CHIP实验的下游检测方法根据研究目的的不同有所区别。ChIP-qPCR对已知目标基因位点进行精确定量,通过比较目标位点抗体沉淀DNA与Input DNA的富集倍数,评估转录因子在特定启动子或增强子区域的结合强度。ChIP-chip结合高通量芯片阵列可对全基因组已知区域进行扫描。ChIP-seq则利用高通量测序在全基因组范围内无偏倚地鉴定所有结合峰,是目前最为全面的分析方案。ChIP-seq实验的数据分析流程包括读段比对、峰识别、注释和差异结合分析,对生物信息学技能有一定要求。

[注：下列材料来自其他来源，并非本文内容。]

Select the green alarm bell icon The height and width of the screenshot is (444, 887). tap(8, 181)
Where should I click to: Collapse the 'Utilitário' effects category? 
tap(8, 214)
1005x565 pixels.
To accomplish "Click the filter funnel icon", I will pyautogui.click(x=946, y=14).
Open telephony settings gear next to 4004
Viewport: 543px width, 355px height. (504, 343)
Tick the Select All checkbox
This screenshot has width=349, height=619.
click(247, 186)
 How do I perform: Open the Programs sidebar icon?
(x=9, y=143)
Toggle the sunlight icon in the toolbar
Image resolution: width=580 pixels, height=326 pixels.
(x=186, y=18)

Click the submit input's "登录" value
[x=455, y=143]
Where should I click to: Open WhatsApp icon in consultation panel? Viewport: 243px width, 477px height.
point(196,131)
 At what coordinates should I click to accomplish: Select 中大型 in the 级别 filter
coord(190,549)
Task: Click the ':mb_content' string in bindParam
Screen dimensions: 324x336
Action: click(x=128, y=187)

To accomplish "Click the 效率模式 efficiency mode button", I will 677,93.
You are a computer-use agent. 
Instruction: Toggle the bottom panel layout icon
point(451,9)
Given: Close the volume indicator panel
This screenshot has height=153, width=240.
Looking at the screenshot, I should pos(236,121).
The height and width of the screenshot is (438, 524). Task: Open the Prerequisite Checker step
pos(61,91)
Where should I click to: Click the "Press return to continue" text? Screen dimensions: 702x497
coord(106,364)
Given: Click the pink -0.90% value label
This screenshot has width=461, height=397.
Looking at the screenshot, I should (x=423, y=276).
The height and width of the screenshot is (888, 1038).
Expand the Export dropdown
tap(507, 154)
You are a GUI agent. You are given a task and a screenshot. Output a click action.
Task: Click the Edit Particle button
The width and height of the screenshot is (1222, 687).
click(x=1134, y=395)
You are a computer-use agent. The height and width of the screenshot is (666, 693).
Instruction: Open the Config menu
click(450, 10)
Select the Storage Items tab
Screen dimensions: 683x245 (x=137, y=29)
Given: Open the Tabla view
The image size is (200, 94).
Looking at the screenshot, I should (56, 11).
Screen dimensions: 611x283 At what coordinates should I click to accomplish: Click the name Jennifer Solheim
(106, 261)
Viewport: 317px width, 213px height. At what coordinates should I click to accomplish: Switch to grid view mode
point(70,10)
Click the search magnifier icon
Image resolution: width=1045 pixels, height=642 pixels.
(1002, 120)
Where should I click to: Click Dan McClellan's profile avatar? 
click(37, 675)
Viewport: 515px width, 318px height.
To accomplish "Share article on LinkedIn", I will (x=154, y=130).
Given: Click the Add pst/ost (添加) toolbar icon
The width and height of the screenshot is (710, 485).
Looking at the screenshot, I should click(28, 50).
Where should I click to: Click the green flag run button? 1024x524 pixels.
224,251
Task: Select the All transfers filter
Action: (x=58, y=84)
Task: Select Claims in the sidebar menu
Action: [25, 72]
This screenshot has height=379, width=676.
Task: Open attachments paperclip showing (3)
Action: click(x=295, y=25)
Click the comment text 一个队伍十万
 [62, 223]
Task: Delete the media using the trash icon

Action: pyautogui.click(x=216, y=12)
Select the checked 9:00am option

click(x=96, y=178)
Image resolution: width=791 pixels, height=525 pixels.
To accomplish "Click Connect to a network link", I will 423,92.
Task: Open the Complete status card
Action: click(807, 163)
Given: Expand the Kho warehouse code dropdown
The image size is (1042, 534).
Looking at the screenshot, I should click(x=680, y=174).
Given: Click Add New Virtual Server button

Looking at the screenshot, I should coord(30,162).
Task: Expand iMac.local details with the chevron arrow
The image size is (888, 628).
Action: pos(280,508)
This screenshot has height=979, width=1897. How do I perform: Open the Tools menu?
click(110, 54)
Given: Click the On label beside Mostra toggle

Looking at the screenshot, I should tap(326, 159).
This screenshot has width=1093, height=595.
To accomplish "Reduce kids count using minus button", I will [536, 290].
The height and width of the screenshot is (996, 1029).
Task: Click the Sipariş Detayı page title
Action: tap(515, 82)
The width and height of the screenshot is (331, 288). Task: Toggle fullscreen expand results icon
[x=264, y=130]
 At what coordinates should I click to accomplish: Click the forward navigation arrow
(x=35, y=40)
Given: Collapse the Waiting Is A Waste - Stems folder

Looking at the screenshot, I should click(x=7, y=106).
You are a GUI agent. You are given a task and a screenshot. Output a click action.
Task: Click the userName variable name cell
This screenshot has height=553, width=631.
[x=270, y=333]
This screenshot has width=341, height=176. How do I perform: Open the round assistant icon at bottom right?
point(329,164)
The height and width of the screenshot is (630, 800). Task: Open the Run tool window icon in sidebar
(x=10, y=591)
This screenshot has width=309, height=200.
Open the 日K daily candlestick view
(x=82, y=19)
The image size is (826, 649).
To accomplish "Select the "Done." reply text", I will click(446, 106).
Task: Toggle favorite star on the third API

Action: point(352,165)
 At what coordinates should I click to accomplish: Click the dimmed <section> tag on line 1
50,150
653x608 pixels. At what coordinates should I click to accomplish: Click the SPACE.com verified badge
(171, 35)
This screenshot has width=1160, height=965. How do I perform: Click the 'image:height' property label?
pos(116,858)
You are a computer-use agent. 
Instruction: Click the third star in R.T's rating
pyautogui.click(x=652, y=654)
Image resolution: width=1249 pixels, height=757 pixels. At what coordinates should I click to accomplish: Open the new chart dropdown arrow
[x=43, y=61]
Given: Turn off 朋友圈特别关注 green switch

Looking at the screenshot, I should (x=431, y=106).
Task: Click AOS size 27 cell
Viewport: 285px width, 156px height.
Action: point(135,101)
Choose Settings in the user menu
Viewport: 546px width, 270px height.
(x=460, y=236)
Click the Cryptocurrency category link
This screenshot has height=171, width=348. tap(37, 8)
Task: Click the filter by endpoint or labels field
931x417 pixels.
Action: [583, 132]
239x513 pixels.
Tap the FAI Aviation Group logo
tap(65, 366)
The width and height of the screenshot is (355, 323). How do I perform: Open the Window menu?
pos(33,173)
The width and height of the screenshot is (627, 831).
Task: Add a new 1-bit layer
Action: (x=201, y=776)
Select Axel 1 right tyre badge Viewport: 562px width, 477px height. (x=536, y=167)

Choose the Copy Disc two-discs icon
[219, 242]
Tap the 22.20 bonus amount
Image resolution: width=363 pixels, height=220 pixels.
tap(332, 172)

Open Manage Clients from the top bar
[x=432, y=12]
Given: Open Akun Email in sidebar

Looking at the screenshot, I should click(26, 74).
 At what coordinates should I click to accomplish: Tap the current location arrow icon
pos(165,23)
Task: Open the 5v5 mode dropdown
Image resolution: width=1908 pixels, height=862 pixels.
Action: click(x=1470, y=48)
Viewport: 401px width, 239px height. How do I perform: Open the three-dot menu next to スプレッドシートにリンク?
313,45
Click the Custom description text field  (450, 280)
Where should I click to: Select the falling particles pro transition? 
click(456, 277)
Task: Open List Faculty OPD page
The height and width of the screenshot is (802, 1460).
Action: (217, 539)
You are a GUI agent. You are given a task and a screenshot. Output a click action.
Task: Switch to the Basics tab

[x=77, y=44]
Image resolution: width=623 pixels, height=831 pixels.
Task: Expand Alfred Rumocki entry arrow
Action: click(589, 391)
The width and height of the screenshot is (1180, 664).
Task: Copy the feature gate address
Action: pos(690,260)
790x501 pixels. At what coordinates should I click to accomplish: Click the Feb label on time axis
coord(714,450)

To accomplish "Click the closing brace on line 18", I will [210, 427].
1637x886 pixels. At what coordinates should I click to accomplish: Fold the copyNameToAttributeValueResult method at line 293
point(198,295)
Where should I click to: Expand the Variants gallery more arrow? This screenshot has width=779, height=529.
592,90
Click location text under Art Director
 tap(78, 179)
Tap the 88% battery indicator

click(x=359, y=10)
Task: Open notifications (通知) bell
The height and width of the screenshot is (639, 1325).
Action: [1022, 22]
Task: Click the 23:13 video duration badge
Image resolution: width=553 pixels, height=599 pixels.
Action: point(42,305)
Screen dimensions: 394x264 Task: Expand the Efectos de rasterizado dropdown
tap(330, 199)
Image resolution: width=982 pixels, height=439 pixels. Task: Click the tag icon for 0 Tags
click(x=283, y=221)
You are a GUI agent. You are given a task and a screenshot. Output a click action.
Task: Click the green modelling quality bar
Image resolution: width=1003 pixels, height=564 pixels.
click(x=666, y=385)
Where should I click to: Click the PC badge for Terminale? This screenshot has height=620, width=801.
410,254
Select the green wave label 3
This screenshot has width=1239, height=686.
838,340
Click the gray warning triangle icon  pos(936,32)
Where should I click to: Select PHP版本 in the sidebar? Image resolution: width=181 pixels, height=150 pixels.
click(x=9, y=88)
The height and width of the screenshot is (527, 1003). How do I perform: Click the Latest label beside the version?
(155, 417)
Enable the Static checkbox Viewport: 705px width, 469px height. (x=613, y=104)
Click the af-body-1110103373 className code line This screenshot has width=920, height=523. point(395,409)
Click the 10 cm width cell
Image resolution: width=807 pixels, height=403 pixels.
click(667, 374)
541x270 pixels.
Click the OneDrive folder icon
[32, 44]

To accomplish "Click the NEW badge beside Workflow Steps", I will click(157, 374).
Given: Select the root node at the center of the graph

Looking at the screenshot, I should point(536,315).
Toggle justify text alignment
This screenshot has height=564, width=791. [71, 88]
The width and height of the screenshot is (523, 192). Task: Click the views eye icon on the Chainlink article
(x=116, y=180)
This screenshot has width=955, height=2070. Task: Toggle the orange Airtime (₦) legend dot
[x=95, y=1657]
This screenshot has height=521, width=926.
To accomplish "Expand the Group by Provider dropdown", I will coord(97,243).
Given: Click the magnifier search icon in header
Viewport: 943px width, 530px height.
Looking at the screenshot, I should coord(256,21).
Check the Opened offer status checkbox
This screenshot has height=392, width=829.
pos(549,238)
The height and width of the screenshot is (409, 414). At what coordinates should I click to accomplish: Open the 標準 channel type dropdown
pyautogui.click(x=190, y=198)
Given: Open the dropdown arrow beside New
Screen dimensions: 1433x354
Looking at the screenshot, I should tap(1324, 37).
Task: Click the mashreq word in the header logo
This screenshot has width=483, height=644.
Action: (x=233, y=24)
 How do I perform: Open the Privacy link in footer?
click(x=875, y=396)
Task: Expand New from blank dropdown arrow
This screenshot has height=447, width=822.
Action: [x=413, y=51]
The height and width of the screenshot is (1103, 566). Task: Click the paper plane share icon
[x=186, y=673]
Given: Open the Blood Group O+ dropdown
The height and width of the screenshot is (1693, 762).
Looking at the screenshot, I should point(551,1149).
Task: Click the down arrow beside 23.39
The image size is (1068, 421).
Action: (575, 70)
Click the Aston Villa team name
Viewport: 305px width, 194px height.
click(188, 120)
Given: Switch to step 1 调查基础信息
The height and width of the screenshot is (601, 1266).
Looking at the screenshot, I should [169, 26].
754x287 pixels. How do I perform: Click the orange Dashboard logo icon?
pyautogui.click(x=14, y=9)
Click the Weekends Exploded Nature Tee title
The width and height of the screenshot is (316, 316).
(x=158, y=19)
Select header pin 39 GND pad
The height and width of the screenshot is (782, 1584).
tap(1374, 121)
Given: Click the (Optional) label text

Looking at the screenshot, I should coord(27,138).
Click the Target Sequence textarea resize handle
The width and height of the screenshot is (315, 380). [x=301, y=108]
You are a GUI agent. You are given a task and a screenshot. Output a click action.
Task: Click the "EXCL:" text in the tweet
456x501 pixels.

CHIP实验的成功率受到多种因素的制约。交联和超声条件的优化往往需要经过多次试验才能稳定,建议在正式实验前进行小范围的预实验验证抗体的富集效率和qPCR引物的特异性。裂解液中蛋白酶抑制剂的充分添加可降低内源性蛋白酶的活性。磁珠或凝胶在操作中应避免剧烈吹打造成机械剪切。甲醛交联逆转后的DNA纯化需充分去除残留蛋白和RNA,否则会干扰下游的PCR扩增效率。